Do you know Jon Williamson's work? It seems to give an answer to your question (but I've not read it yet). Here's the first paragraph of Section 9.1 “Mental yet Objective” of his book “Bayesian Nets and Causality”:
Epistemic causality embodies the following position. The causal relation is mental rather than physical: a causal structure is part of an agent’s representation of the world, just as a belief function is, and causal claims do not directly supervene on mind-independent features of the world. But causality is objective rather than subjective: some causal structures are more warranted than others on the basis of the agent’s background knowledge, so if two people disagree about what causes what, one may be right and the other wrong. Thus epistemic causality sits between a wholly subjective mental account and a physical account of causality, just as objective Bayesianism sits between strict subjectivism and physical probability.
Here's a link to his papers on causality. At least the fifth, “Causality”, contains an introduction to epistemic causality.
Nope, I wasn't familiar. Very interesting, thanks!
Most people here seem to endorse the following two claims:
1. Probability is "in the mind," i.e., probability claims are true only in relation to some prior distribution and set of information to be conditionalized on;
2. Causality is to be cashed out in terms of probability distributions á la Judea Pearl or something.

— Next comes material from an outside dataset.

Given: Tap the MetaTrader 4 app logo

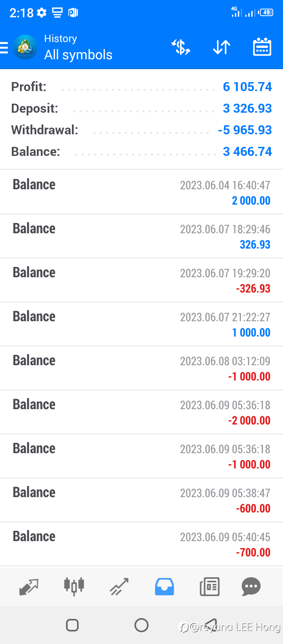Looking at the screenshot, I should [25, 47].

However, these two claims feel in tension to me, since they appear to have the consequence that causality is also "in the mind" - whether something caused something else depends on various probability distributions, which in turn depends on how much we know about the situation. Worse, it has the consequence that ideal Bayesian reasoners can never be wrong about causal relations, since they always have perfect knowledge of their own probabilities.
Since I don't understand Pearl's model of causality very well, I may be missing something fundamental, so this is more of a question than an argument.